Hydrated Cement Paste and Freeze-Thaw Damage

Traditionally, the durability of HCP under a freeze-thaw environment has been closely linked to the size and volume of the entrained air bubbles in the concrete (ACI 2016; Kosmatka and Wilson 2016). These air bubbles are purposely formed in the fresh concrete during mixing through the addition of an air-entraining admixture (AEA) conforming to AASHTO M 154 or ASTM C260/C260 M. Most entrained air bubbles range in size from 10 to 100 μm (Kosmatka and Wilson 2016) and, ideally, are uniformly dispersed throughout the HCP, as shown in figure 2. The air void system required to protect concrete from freeze-thaw damage is commonly linked to exposure conditions, the most severe of which is when deicers are present (ACI 2016; Kosmatka and Wilson 2016). Specific requirements regarding the characteristics of the air-void system needed to protect the HCP from freeze-thaw damage typically include air contents ranging from 5 to 8 percent.

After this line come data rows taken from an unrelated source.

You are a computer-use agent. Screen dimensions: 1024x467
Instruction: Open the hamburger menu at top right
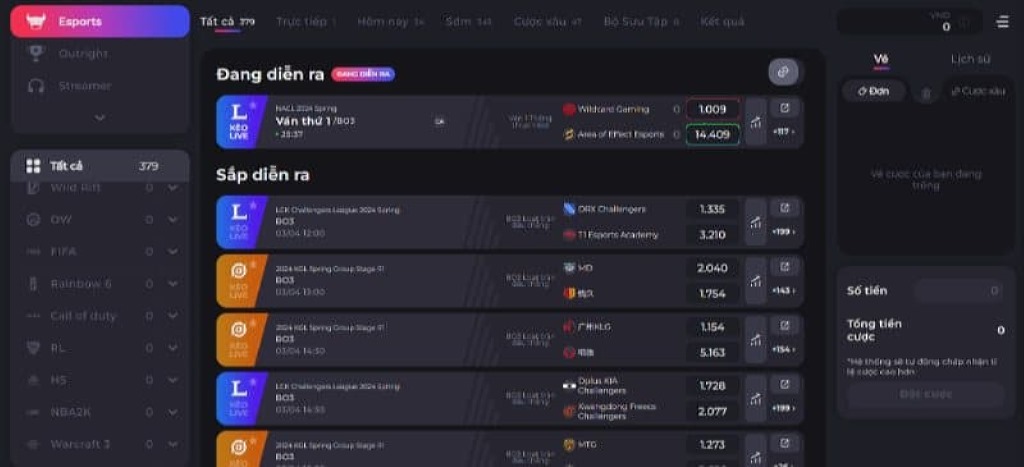click(1002, 21)
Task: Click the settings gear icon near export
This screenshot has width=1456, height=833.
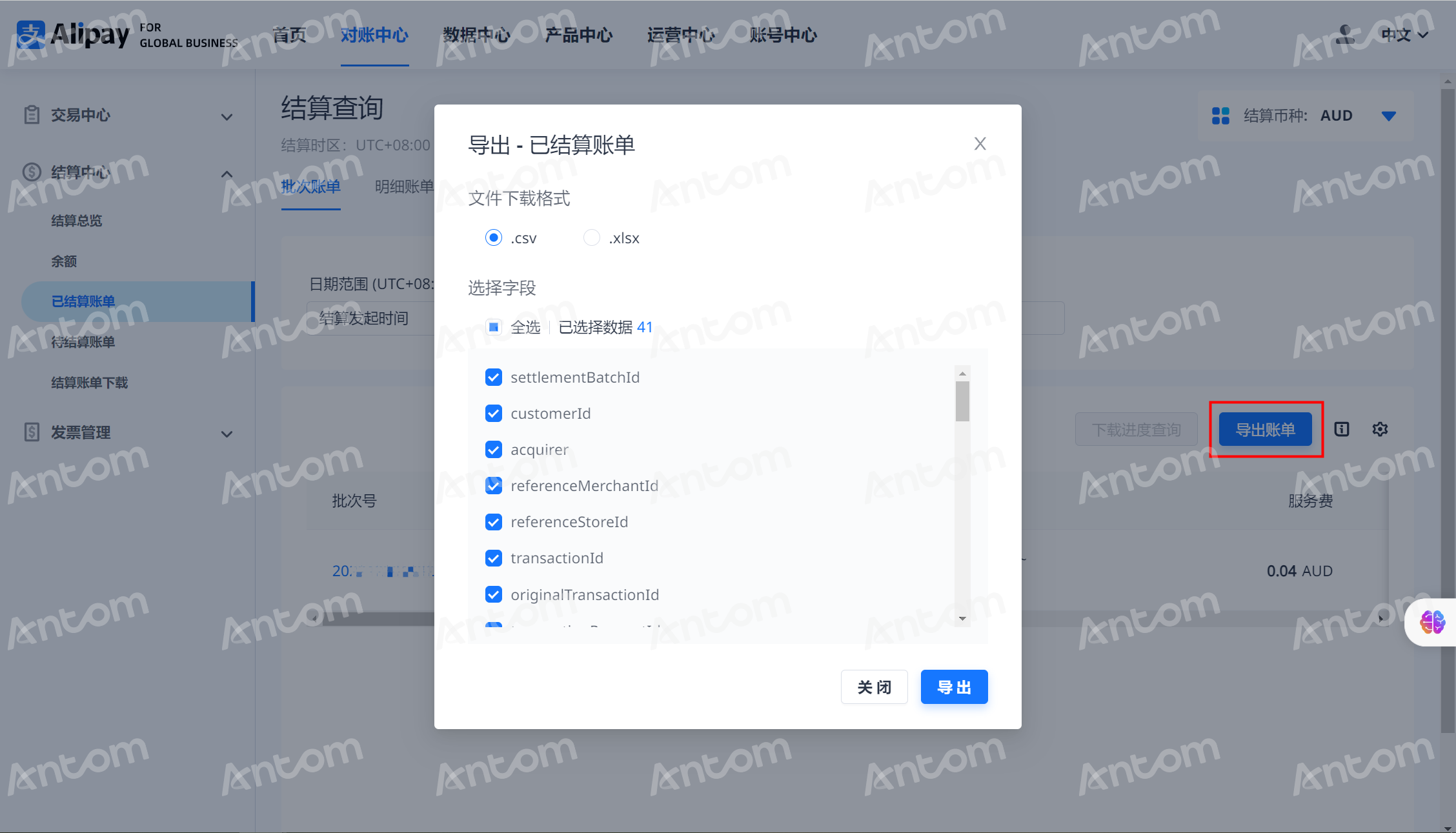Action: click(x=1380, y=429)
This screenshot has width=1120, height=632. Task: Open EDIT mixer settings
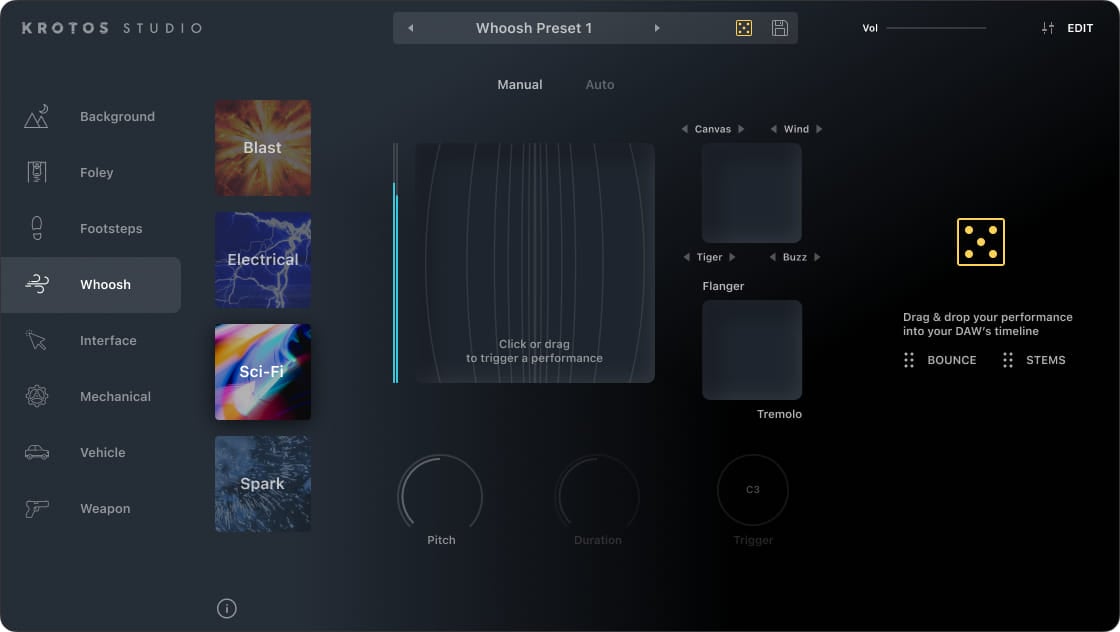[x=1068, y=28]
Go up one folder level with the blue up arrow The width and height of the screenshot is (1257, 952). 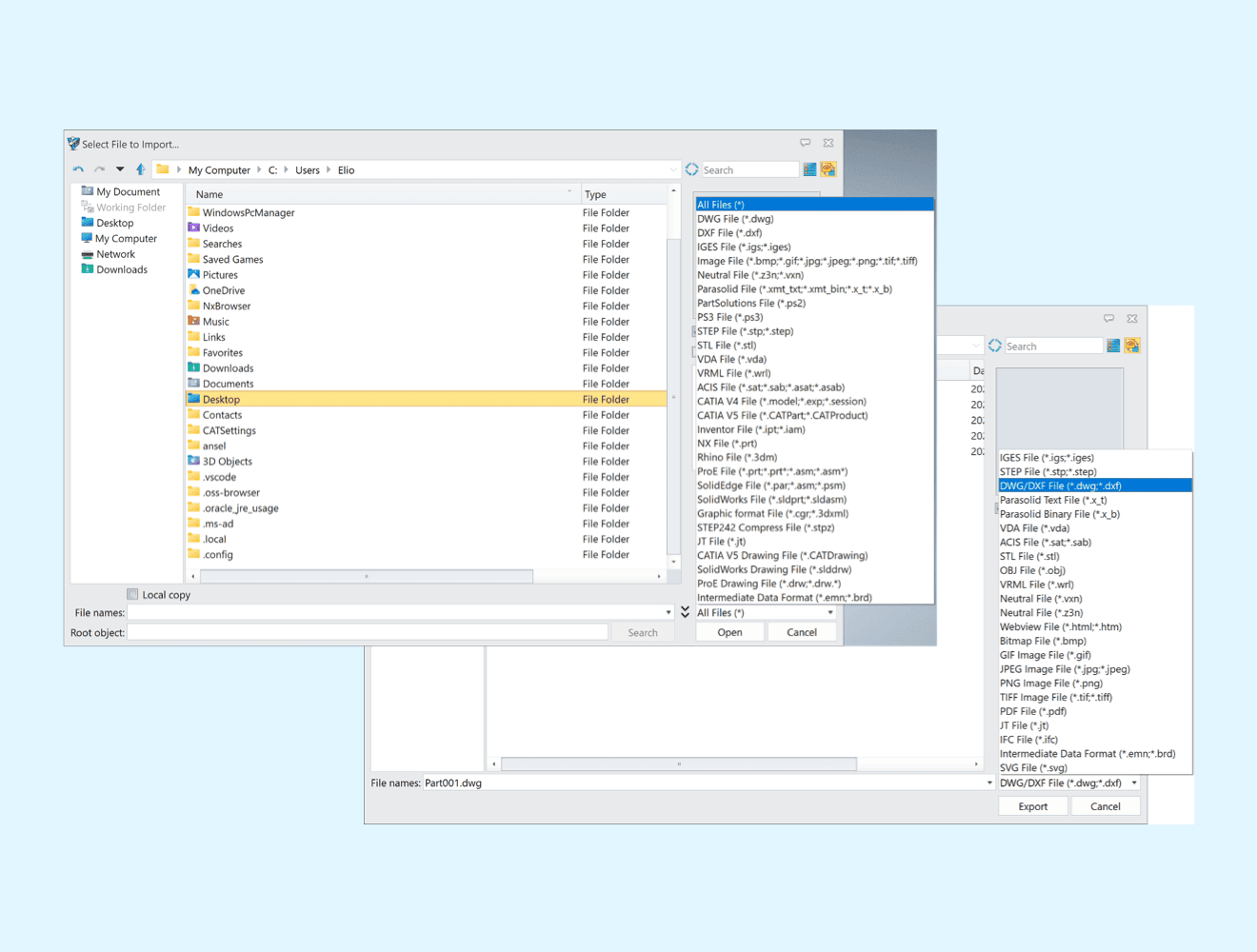point(141,169)
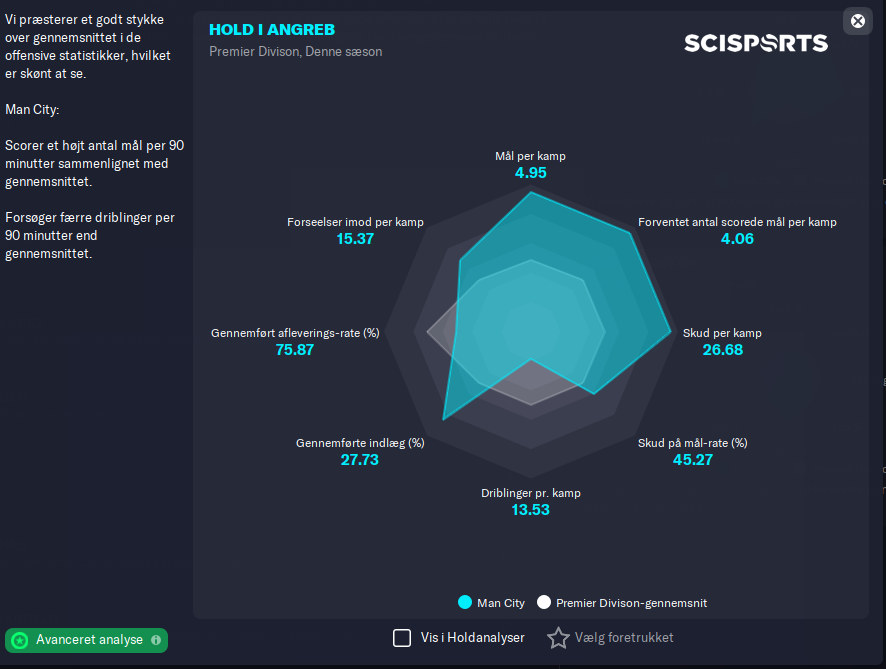Click the green Avanceret analyse badge icon
This screenshot has height=669, width=886.
[20, 640]
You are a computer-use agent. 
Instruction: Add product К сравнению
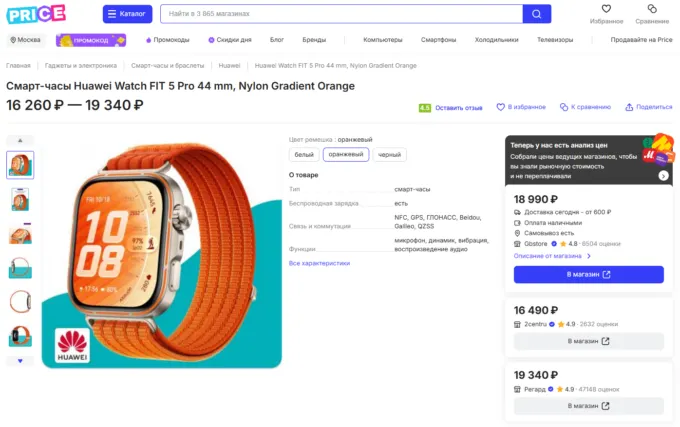585,107
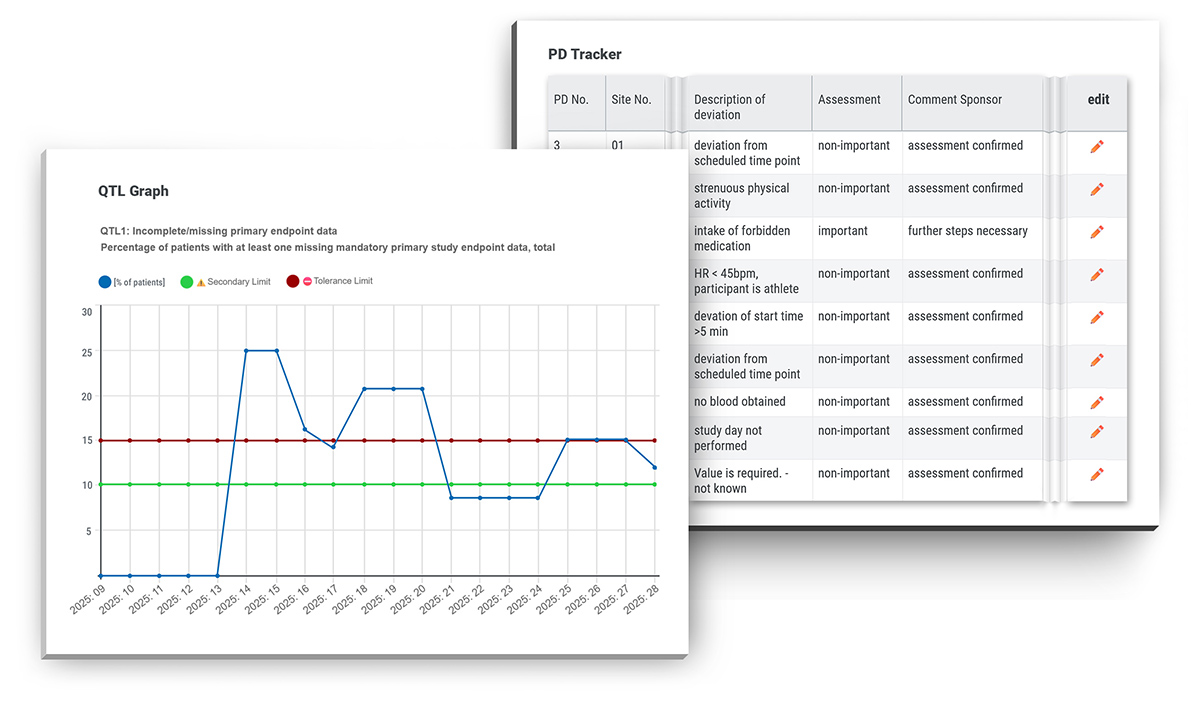This screenshot has height=705, width=1200.
Task: Click the "PD Tracker" window title
Action: 585,54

In addition to the entrained air-void system, a maximum water-to-cementitious materials ratio (w/cm) is also typically specified. This is a recognition that the overall porosity of the HCP decreases as w/cm decreases, resulting in a decrease in permeability and an increase in strength. ACI (2016) recommends a maximum w/cm of 0.45 (for plain concrete) if freeze-thaw conditions are to be encountered. Furthermore, if the pavement is to be hand finished, the supplementary cementitious materials (SCM) content is limited to a maximum of 25 percent fly ash or 50 percent slag cement by mass of total cementitious materials. ACI (2016) recognizes that formed and machine-finished surfaces, such as slip-formed pavement surfaces, are not greatly at risk of scaling and these SCM limits are not applied.

In summary, traditional freeze-thaw damage in the HCP is mitigated primarily through the creation of an effective entrained air-void system in the concrete, in which the spherical air voids are spaced closely enough to relieve the stress generated as the pore solution freezes. Current guidance suggests that the total volume of entrained air should be increased and the maximum allowable w/cm should be reduced as environmental conditions become more severe (i.e., with increasing availability of water and, especially, the presence of chemical deicers). Historically, this strategy has been largely effective as long as the desired air-void system parameters were achieved and traditional deicing practices were used.